Saturday, May 23, 2009

A Fortnight in Japan: Day 1 in Tokyo


It is hard to believe that we've been back in Chicago for exactly one week since we were in Japan. It feels like we are worlds away from the busy intersections we crossed, the hushed temples we explored, and the ramen shops where we slurped away.

Since we got back, I have been journalling and Brian has been annotating the hundreds (erm... thousands?) of photos we took. Each picture reminds me of the surreal, awesome sights, sounds and tastes we experienced, so different than anything else we know and any other country I've been to so far. We'll try to recount our experiences without running on and on, though every day we spent there could fill volumes! Let's begin...

After literally being up all night packing (and still feeling rushed and forgetting some things!), the taxi picked us up at our apartment at 4am. Still dark out, we spent most of the ride in silence, exhaustion and anticipation alternately filling my mind and rippling through my body. At the airport, we went through the motions of checking in and getting through security, and I got the rush of excitement that always hits me at the airport when I'm going somewhere or picking someone up. We're going to Japan!! A quick stopover in Dallas, and all of a sudden we were settled into our 12 hour flight to Narita. (When you fly to Tokyo, you use the NRT airport, which is about 60km NE of Tokyo). A few naps, one viewing of "Taken" (not really worth it) and a couple of compartmentalized meals including bad sushi later, we landed at NRT. We were told to stay put until the health officials had come onto the plane and screened us for swine flu. A few young Japanese men in plastic suits boarded the plane, one took a bunch of thermal images with a large camera, and we were soon cleared to disembark. In all, that probably took half an hour, but it felt like the longest part of our travels so far. We're on the ground, we don't have H1N1, let me out!


At the airport, we used the ATM and the internet - I had forgotten to print out the combination to the lock on the mailbox holding Mina's housekey, where we were staying... hehe - and got our express train/subway card combo tickets. It was pretty easy to get out of the airport, once we figured out where to buy the tickets, and suddenly we were on a comfortable train speeding toward Tokyo.

Arriving at Shinjuku subway station, we transferred to another subway line, traveled three stops to Shibuya, transferred to another train for three stops, then dazedly attempted to find Mina's apartment building. (Mina is a friend from high school who has been living in Japan for several years. I had bothered her on facebook for advice about our trip, and she offered to let us stay at her place - even though we hadn't seen each other since 1996. So incredibly generous! Coincidentally, she was out of town on her own holiday, so we got her place all to ourselves. Luckily, we did get to meet up with her on the last night of our trip - more on that later!)

After dropping our bags at her place and taking a few minutes to sit and take it all in, we wanted to press on and fight off the urge to sleep off our 25-hour travel odyssey. We didn't want to go very far, for fear of having to try to interpret this in our tired and disoriented state, so we just took the subway back to Shibuya and decided to walk around and find something to eat.
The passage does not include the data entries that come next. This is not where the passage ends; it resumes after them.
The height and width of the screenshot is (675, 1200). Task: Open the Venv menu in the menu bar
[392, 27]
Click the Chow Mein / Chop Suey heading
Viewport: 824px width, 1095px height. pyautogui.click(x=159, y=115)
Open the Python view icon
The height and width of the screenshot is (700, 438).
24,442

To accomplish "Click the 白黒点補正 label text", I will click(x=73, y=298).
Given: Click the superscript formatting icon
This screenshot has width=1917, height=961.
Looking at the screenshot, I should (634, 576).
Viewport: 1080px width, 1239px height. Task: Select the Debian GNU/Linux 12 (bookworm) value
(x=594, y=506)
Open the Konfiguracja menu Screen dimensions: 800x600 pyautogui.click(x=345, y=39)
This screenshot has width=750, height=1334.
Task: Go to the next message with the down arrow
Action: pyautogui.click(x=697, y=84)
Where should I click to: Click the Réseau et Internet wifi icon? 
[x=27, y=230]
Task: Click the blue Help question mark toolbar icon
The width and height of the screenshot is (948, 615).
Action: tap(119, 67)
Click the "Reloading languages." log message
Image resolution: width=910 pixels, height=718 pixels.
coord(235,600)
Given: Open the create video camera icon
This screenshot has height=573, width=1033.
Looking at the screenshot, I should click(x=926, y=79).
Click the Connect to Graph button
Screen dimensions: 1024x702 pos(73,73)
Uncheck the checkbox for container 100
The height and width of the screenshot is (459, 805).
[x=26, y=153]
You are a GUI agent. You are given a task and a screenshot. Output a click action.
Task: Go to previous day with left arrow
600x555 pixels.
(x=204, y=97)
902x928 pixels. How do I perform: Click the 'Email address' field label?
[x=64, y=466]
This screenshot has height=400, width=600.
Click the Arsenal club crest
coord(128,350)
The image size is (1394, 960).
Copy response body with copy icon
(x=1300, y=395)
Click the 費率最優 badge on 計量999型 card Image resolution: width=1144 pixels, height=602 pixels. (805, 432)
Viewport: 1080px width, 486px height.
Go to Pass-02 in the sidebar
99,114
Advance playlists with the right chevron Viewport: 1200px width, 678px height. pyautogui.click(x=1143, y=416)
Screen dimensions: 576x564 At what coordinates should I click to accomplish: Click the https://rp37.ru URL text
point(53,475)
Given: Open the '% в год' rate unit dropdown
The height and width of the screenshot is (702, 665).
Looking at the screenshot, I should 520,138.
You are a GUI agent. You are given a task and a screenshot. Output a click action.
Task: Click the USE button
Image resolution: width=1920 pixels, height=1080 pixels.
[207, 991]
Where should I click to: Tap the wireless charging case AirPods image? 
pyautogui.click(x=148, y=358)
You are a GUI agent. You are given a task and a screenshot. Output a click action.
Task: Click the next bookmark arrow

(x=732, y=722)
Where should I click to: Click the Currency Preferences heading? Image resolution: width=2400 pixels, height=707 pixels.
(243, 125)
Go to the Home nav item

Coming out of the subway station, we were immediately assaulted with sounds, lights and people. The intersection right outside of the station is a common image of Tokyo in the media (e.g., it was shown in "Lost in Translation") and it was every bit as mad and chaotic as it is portrayed. We just stood at the corner for a few minutes, mouths agape, taking it all in. Am I really here?? I felt like I was scuba diving underwater, with schools of fish deftly swimming past me and voices from people on the street and from the huge TV screens above unintelligibly blurring together. It was the epitome of sensory overload.


This picture doesn't really do it justice - I'm too short, and should have held the camera higher! There are about 100 feet between us and the building straight ahead, and the intersection was FILLED with people.

Only slightly daunted, we picked a direction and threw ourselves into the thronging crowd, which moved surprisingly easily in every direction. The ultimate mission was to find food, and to that end we wandered in and out of food halls (in the basement storey of every department store, where tons of counters sell every kind of edible - more on that later) and looked at the plastic food display models in front of dozens of restaurants. Unusual for us when it comes to food, we were plagued by indecision. Finally, after wandering up and down several blocks, we found an izakaya (a Japanese pub, basically, but with more emphasis on food) that had been recommended in our Rough Guide book. The staff spoke very little English but had an English menu, from which we ordered a beef stew, chicken wings (for which they are known), and chicken gizzards. Not a bad start to our eating adventures!


Mmmmm... deep fried gizzards!

After that we walked around a bit more but were pretty tired, so we made our way back to Mina's and fell into a very satisfied sleep.




2 comments:

Amy said...

OMG, I loved the part about the thermal imaging! Great start on the blog, but you've got ~13 more days to post before the weekend!!! I can't wait to read it all... :o)

riceandwheat said...

ooo good choice...i heart izakayas and all the little snacks they make! SO much better than american pub food.